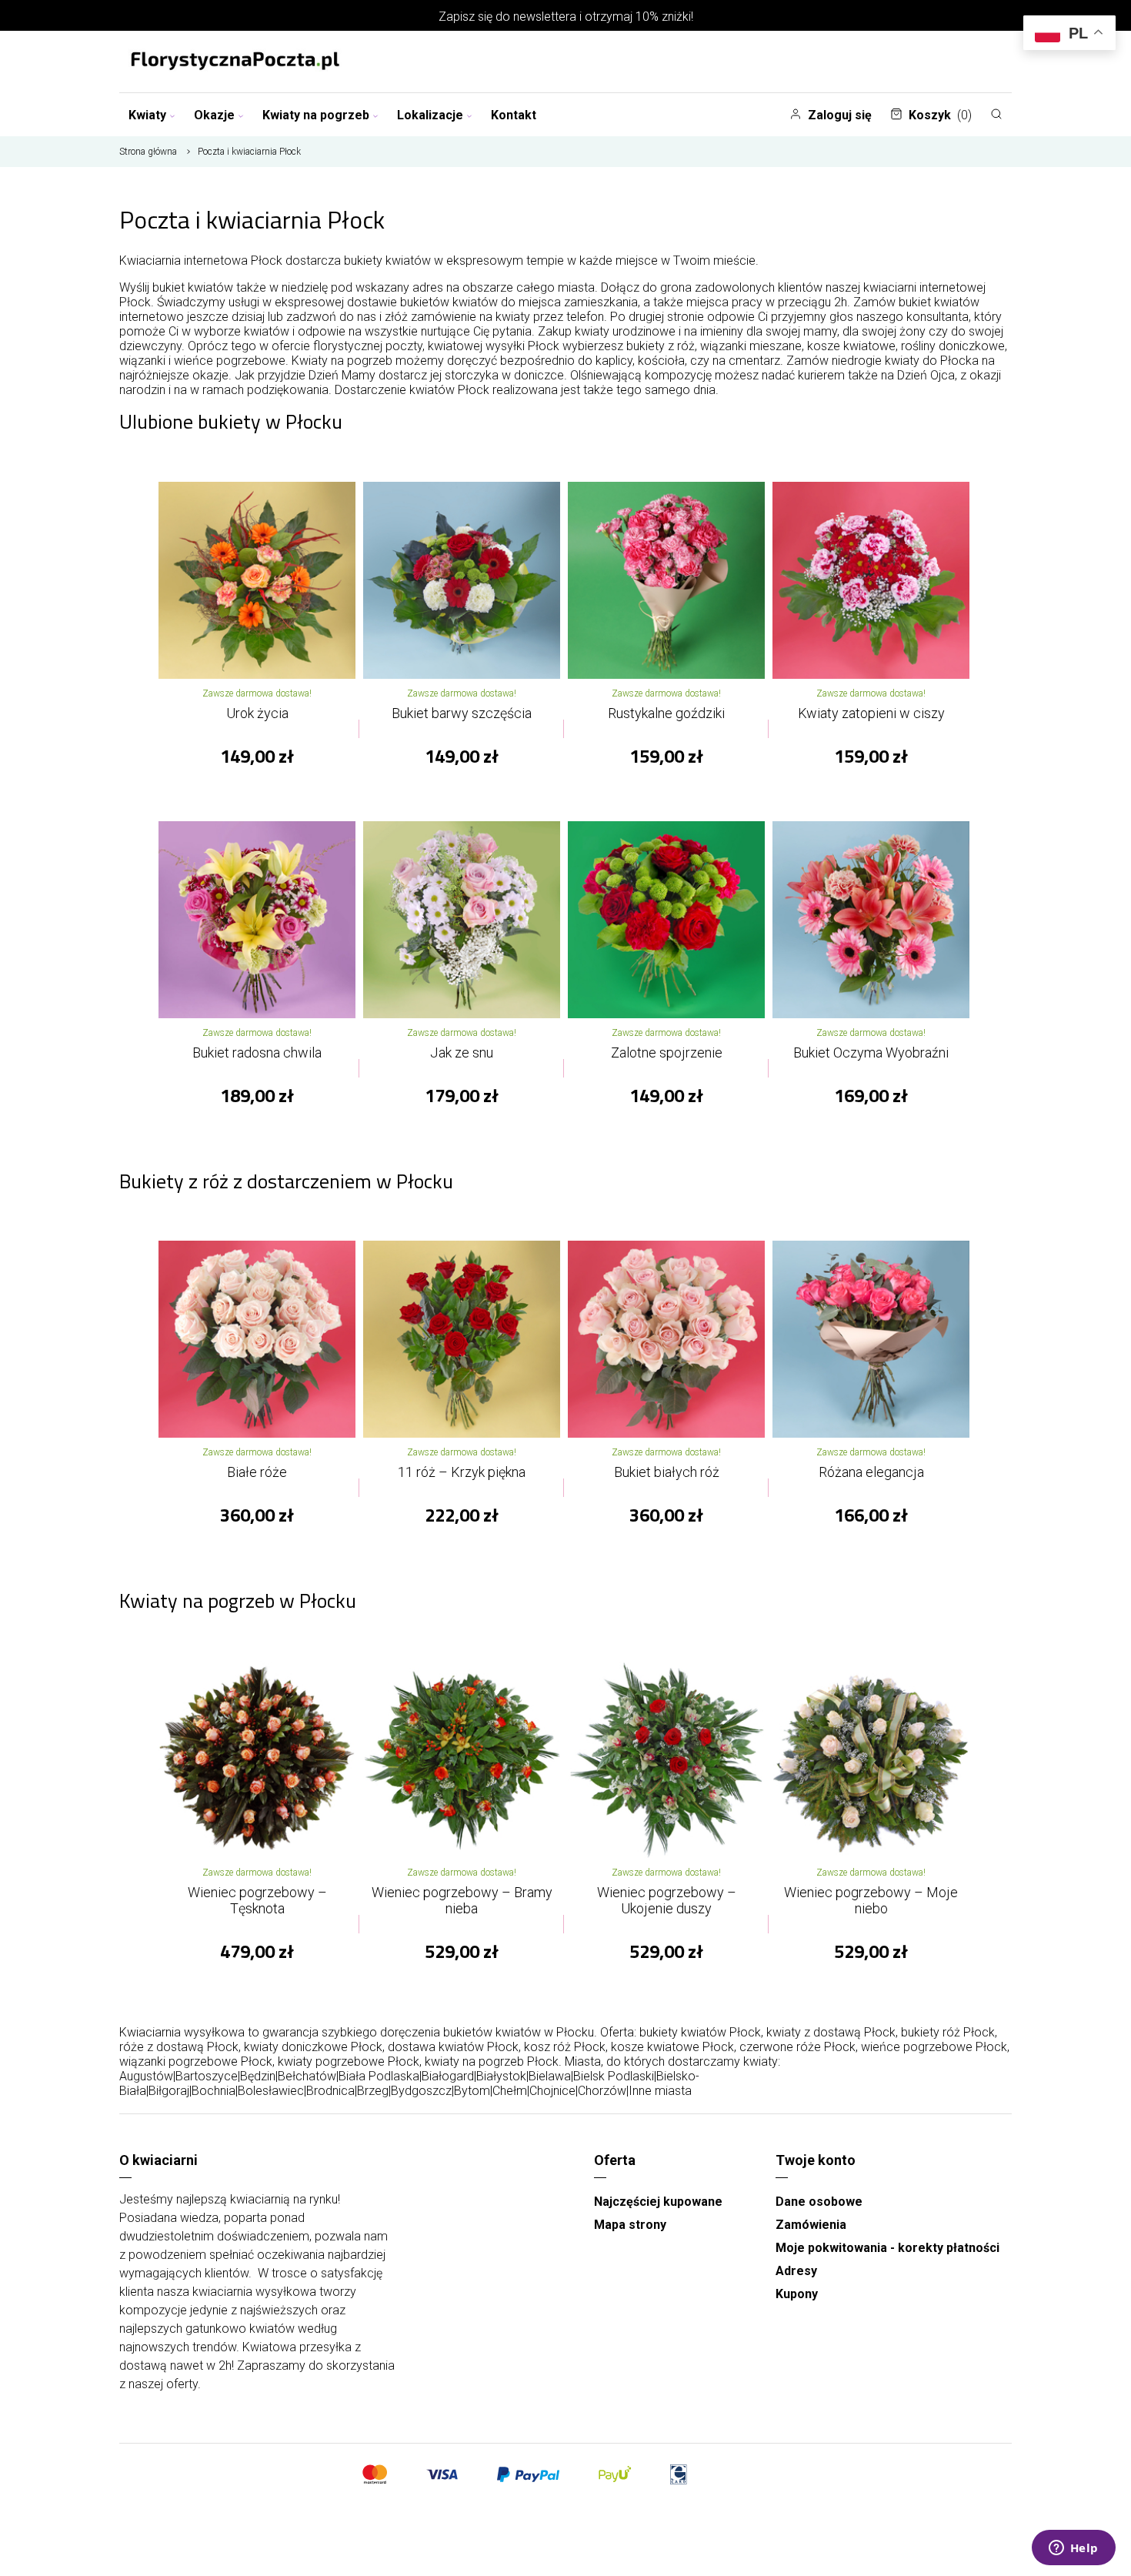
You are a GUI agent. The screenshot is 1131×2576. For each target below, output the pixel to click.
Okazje (214, 115)
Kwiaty (147, 115)
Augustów (146, 2076)
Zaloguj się (840, 115)
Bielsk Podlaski (613, 2076)
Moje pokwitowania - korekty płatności (887, 2247)
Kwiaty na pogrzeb (315, 115)
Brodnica (330, 2090)
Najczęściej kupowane (658, 2201)
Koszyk (940, 115)
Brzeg (373, 2090)
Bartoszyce (206, 2076)
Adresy (796, 2271)
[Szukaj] (996, 114)
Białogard (448, 2076)
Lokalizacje (430, 115)
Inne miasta (660, 2090)
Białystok (501, 2076)
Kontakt (513, 115)
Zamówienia (811, 2224)
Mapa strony (630, 2224)
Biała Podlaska (379, 2076)
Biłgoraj (168, 2090)
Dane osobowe (819, 2201)
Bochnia (213, 2090)
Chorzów (602, 2090)
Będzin (257, 2076)
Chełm (509, 2090)
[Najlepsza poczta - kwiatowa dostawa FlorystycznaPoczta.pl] (234, 62)
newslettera (544, 16)
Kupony (797, 2294)
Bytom (472, 2090)
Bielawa (550, 2076)
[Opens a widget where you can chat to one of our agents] (1073, 2549)
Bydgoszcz (421, 2090)
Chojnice (552, 2090)
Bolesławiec (271, 2090)
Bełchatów (307, 2076)
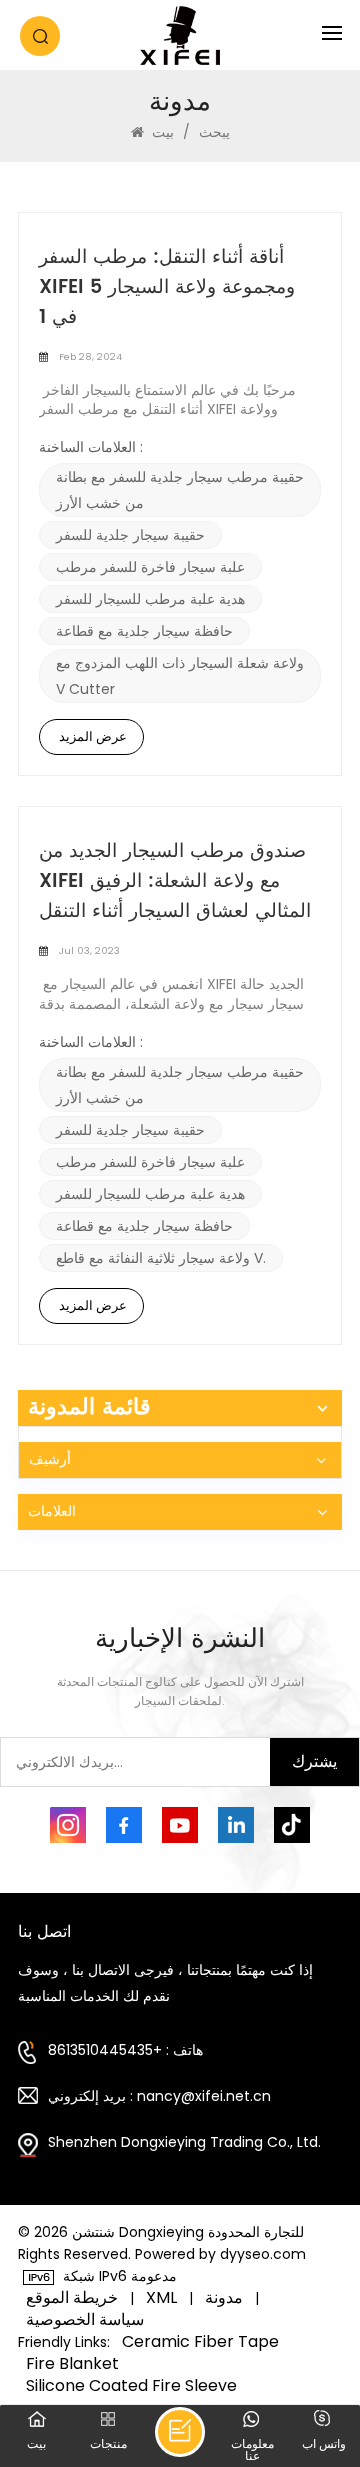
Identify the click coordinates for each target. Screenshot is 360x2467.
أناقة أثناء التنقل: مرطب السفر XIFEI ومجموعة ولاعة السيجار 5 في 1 (167, 288)
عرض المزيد (93, 736)
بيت (163, 132)
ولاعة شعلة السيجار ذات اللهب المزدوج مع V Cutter (180, 676)
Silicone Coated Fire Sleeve (131, 2386)
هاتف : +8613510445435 (125, 2050)
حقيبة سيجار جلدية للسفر (130, 535)
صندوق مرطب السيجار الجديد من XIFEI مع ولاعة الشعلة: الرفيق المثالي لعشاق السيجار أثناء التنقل (175, 882)
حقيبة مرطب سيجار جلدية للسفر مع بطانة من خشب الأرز (180, 490)
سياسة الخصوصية (85, 2320)
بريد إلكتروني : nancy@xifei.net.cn (159, 2096)
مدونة (224, 2298)
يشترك (314, 1761)
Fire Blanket (72, 2364)
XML (161, 2298)
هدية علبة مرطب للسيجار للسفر (150, 599)
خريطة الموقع (72, 2298)
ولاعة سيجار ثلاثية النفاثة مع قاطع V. (161, 1258)
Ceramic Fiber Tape (200, 2342)
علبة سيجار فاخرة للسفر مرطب (150, 567)
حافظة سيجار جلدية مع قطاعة (144, 631)
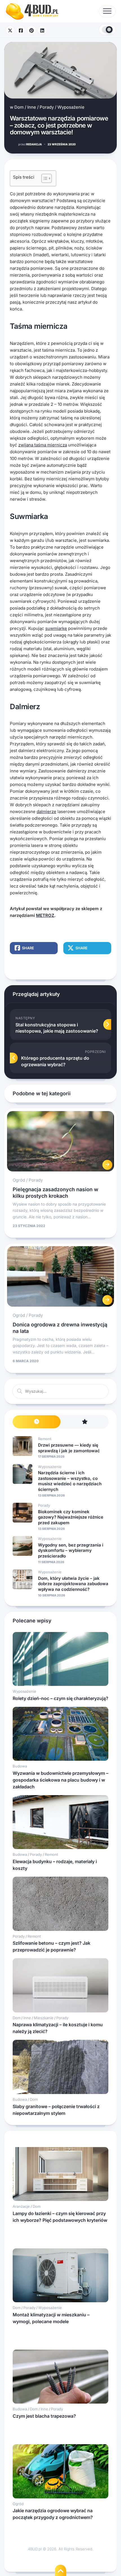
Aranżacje (21, 2206)
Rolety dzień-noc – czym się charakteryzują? (60, 1698)
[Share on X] (10, 30)
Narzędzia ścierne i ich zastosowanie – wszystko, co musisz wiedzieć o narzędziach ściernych (70, 1481)
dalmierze (46, 811)
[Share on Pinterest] (31, 30)
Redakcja (30, 144)
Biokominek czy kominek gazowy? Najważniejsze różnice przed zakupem (70, 1517)
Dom (19, 107)
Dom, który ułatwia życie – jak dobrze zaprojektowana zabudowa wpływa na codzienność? (73, 1584)
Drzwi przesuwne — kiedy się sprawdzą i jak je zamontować (69, 1447)
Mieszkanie (43, 2018)
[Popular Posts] (84, 1422)
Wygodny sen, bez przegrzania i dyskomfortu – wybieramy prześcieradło (70, 1550)
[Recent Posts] (36, 1422)
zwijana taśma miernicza (42, 445)
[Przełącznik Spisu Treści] (43, 178)
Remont (44, 1438)
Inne (31, 107)
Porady (47, 107)
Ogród (19, 1180)
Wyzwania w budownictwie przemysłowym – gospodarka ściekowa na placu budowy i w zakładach (60, 1779)
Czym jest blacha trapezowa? (44, 2416)
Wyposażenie (70, 107)
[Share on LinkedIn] (42, 30)
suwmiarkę (56, 628)
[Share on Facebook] (20, 30)
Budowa (20, 1766)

Goal of the exercise:
Write out the lines of the entries above exactly, beginning with the first and ending with the line that contains "Koszyk (940, 115)". No picture goes in.

Solution to this exercise:
You are a GUI agent. The screenshot is 1131×2576. For each target below, output the pixel to click.
Okazje (214, 115)
Kwiaty (147, 115)
Augustów (146, 2076)
Zaloguj się (840, 115)
Bielsk Podlaski (613, 2076)
Moje pokwitowania - korekty płatności (887, 2247)
Kwiaty na pogrzeb (315, 115)
Brodnica (330, 2090)
Najczęściej kupowane (658, 2201)
Koszyk (940, 115)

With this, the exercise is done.